THE REQUEST
How many lines in the listing below contain the string "will"? Case counts; reply with the number alone.

SUPPLIED DATA
(begin)

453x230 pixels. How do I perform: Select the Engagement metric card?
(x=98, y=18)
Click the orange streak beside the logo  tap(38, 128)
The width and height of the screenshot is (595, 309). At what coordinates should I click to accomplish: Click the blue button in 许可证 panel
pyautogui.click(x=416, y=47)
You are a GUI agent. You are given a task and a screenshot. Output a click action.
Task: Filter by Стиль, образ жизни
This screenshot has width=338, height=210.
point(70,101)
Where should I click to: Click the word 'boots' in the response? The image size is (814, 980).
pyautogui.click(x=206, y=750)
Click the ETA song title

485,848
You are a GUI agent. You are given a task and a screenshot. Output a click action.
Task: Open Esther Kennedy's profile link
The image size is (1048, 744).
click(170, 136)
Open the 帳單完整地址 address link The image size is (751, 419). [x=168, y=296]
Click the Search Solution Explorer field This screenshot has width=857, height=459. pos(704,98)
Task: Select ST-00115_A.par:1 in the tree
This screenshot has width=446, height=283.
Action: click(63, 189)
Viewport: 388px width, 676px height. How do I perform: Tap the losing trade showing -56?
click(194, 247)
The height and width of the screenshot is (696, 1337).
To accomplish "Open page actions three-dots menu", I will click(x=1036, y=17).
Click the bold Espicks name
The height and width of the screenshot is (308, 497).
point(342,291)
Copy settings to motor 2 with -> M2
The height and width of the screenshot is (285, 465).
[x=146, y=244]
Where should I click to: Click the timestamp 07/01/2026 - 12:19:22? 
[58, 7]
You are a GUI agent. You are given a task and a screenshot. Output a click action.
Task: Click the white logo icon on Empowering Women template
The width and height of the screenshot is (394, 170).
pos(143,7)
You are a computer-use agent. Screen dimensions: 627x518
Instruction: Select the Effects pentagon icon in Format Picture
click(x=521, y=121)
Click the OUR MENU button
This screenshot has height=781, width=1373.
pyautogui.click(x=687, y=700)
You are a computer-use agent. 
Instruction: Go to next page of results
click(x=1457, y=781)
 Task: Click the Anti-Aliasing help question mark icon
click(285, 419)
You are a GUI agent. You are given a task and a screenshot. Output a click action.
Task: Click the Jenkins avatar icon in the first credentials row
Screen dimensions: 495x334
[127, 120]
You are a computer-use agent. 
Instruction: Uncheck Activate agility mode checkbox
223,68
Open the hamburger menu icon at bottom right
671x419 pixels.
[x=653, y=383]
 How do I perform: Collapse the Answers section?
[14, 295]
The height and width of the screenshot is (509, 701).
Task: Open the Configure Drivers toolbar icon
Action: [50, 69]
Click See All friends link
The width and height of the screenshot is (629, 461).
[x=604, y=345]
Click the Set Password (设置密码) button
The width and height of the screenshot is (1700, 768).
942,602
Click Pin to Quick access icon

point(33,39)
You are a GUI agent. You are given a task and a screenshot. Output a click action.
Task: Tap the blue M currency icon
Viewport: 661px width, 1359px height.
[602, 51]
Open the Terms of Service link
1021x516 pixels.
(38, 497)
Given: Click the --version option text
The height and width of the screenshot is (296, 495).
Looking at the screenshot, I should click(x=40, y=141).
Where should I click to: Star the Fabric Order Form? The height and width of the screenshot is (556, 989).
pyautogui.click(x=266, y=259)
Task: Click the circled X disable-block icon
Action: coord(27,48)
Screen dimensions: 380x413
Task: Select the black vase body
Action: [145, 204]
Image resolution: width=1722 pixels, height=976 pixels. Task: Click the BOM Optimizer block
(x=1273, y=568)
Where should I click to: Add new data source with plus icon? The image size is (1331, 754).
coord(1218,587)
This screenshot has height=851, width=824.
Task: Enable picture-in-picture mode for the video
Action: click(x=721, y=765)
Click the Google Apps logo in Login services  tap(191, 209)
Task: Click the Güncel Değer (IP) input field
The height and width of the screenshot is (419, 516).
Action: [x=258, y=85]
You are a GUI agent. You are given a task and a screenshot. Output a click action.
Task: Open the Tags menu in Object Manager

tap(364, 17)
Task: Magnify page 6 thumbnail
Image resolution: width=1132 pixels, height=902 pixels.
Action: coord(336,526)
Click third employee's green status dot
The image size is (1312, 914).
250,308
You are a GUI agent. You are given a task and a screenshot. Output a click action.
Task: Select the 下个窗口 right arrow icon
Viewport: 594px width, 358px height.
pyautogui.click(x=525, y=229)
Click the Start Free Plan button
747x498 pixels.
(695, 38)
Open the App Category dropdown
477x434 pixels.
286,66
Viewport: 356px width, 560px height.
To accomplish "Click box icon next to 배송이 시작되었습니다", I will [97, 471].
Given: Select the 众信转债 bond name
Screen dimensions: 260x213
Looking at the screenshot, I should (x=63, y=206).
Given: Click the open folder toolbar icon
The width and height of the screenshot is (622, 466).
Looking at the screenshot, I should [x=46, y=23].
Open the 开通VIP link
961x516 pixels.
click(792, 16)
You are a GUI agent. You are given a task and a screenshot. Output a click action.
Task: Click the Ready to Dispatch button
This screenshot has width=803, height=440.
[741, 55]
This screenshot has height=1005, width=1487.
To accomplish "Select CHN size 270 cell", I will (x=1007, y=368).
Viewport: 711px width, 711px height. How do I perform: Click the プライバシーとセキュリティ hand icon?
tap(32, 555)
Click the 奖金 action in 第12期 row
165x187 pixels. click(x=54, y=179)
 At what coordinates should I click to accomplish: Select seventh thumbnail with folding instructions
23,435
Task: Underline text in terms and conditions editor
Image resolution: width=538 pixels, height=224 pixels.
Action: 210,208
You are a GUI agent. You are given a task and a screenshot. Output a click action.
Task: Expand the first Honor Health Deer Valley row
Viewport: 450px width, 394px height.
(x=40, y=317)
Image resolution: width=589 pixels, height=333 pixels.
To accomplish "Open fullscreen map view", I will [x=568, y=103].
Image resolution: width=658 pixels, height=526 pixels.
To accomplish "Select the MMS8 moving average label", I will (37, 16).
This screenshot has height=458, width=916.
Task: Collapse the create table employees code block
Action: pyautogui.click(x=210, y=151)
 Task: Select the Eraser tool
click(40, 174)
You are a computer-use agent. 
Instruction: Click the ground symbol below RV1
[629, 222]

(end)

OUTPUT FOR THIS TASK
5